The first lawyer’s practice grew, as his reputation for fair and wise jurisprudence was well earned. He was crowned with a judgeship in 1926, elected Judge of the 17th Judicial District in Kansas. Oh my, the desk was proud. His lawyer, who had studied and written and filed papers and held meetings around his desktop, was a man of prominence. The desk boasted a bit to the settees and bookcases. Some say the golden oak shone a bit brighter, and he stood a little more square.
In the way of things, as the first lawyer’s prominence grew so did his family. The three Kite children, Doris, Wendell, and John, were welcomed by the desk to hide their treasures in his drawers, or do homework on his desktop, even hide in the knee-hole during hide-and-seek games or thunderstorms. His broad flat worktop was large enough that a child could do homework on one side of the desk while father worked on legal matters a ways down the side. The hours the children spent doing their schoolwork and artwork on his top were some of his best memories. He always felt a little sad though that he had not been made with a secret drawer or had a locked cubby hole tucked away under his top.

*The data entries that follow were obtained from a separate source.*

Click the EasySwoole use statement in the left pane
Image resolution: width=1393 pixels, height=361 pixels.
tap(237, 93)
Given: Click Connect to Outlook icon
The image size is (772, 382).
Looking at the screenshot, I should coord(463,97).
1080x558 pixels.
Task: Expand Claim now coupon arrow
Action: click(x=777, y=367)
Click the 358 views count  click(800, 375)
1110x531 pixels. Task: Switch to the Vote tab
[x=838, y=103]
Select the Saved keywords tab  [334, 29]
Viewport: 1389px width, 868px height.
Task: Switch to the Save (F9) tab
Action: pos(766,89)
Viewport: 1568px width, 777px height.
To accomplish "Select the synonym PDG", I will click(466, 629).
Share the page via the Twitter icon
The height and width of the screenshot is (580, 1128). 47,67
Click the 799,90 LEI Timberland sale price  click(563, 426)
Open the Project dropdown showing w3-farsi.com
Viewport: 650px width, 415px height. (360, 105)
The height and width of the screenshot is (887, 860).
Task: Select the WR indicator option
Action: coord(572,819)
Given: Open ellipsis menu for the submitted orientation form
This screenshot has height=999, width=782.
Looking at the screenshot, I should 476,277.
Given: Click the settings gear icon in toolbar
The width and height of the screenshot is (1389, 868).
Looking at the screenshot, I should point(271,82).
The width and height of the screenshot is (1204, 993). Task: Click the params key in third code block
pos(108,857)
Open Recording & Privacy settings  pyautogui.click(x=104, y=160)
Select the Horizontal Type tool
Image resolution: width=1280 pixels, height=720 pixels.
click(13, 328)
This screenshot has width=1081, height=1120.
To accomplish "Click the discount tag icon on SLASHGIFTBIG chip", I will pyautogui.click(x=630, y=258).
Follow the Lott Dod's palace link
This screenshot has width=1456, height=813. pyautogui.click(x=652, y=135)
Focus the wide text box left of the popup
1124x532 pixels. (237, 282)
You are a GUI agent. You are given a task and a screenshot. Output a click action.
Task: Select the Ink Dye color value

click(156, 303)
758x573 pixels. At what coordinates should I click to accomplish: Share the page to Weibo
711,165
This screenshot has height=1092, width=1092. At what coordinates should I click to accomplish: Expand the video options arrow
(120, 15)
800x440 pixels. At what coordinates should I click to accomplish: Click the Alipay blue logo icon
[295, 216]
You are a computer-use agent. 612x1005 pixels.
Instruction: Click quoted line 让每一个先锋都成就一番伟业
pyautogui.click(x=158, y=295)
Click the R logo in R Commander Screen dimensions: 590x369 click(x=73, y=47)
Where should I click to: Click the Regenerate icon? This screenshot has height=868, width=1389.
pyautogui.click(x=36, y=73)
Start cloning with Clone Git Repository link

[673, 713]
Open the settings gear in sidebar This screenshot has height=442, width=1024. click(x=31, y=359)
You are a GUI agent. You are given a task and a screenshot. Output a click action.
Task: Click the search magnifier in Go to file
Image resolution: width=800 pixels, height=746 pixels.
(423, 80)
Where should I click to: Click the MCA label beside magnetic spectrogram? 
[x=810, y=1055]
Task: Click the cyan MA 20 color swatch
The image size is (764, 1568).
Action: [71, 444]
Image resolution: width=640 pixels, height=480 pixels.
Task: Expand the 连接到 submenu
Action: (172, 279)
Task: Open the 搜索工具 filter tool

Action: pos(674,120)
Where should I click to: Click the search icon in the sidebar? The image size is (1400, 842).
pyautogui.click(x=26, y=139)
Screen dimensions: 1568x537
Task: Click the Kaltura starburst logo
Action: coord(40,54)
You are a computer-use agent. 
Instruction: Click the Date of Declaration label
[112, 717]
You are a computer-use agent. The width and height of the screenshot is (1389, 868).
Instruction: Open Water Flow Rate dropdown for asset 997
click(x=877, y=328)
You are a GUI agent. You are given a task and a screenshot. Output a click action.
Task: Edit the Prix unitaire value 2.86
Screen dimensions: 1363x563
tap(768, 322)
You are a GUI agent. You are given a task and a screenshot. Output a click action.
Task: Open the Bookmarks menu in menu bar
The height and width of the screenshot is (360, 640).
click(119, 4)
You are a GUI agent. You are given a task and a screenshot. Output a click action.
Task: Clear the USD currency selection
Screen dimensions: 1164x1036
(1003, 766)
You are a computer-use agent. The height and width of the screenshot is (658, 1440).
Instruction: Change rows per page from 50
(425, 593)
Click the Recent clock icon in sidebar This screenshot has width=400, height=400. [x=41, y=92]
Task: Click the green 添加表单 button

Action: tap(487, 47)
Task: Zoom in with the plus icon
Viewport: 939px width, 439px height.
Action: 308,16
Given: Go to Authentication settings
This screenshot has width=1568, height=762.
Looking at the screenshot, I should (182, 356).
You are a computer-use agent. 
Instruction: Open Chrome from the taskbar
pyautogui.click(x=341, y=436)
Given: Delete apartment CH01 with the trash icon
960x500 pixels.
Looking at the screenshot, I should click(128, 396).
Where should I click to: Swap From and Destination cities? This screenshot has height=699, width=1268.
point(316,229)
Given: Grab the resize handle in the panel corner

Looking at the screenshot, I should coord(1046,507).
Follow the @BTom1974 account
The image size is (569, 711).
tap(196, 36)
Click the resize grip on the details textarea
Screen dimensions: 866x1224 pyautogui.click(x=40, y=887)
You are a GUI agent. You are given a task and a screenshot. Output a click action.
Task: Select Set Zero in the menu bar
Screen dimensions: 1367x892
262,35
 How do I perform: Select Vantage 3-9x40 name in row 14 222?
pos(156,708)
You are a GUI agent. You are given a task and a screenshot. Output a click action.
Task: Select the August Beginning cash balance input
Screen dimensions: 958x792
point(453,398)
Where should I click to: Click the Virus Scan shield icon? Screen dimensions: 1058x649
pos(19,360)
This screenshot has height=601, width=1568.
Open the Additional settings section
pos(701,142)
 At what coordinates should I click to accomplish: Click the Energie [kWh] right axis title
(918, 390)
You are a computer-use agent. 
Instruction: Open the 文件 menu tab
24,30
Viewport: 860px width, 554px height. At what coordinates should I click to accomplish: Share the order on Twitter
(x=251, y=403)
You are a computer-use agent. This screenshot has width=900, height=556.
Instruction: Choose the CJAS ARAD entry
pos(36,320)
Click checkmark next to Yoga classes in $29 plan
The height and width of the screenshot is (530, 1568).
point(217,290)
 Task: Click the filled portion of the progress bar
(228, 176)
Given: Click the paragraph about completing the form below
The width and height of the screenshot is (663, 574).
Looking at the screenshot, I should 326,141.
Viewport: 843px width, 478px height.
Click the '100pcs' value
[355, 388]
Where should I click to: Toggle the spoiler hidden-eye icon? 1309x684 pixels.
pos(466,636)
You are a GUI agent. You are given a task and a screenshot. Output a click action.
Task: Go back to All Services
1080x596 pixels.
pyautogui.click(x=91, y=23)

One of the children, John, announced at an early age that he too would be a lawyer. About that time, the Judge, as E.E. Kite was known, had moved to more magisterial quarters, leaving the desk behind. Now the desk had cause to once again brighten for he would have a bright, hardworking young man as a partner.
As for many years before, there was no lack of brilliant legal scholars who wrote at the desk and, he thought, benefited from the integrity and knowledge that was written and discussed there. And just as the desk thought, the second lawyer, young John Kite, with the same hard work, honesty, intelligence and reliability as his father, moved ahead through County ranks until he reached a height of admiration and respect the desk could scarcely envision but knew was well deserved.
Desk and lawyer served Cheyenne County for many years, gradually lessening the workload and office hours. Fifty years of partnership, lawyer and desk, culminating with the second lawyer’s retirement and closing of this office, the office the desk claimed as his own. The desk was proud. He would take his place as Desk Emeritus, a recognition of the years he had partnered with the justice. But it was not the ending he hoped. There came a day when the desk, carefully bundled in moving blankets, was taken to a room, dark and quiet. He was placed in a corner where stray beams of sunlight would warm him often. Other office friends shared the room. They had time to reminisce over their years together and the lives of their lawyers…
About 100 years, the old desk figured. One hundred years! Oh, the things he had heard and seen and helped with. Over the years he had virtually absorbed the ideas and ideals of the Judge and the lawyer. Over the years he had attained a glow, a look of substance, that was a reflection of the good men who had used it
for so many years. Now he was hidden away, his story of partnership with children and lawyers judges and justices closed up with no voice to tell it.
In time, the old desk settled into his habitat and was coming to a comfortable peace when his life changed again. There were people who came looking through the room and the furniture inhabiting it. These were people coming to honor father and son who had contributed greatly to the betterment of Cheyenne County, Kansas. And they had done it sitting at his desktop, putting files in his drawers, studying with books propped on his solid, shiny flat desktop, sharing writing space with their children. Now he stands for all to see…an embodiment of all that was good, honest, strong, and true in both man and wood. A 100-year-old desk. Sturdy and elegant enough for another 100 years. The young E. E. Kite had chosen his desk well.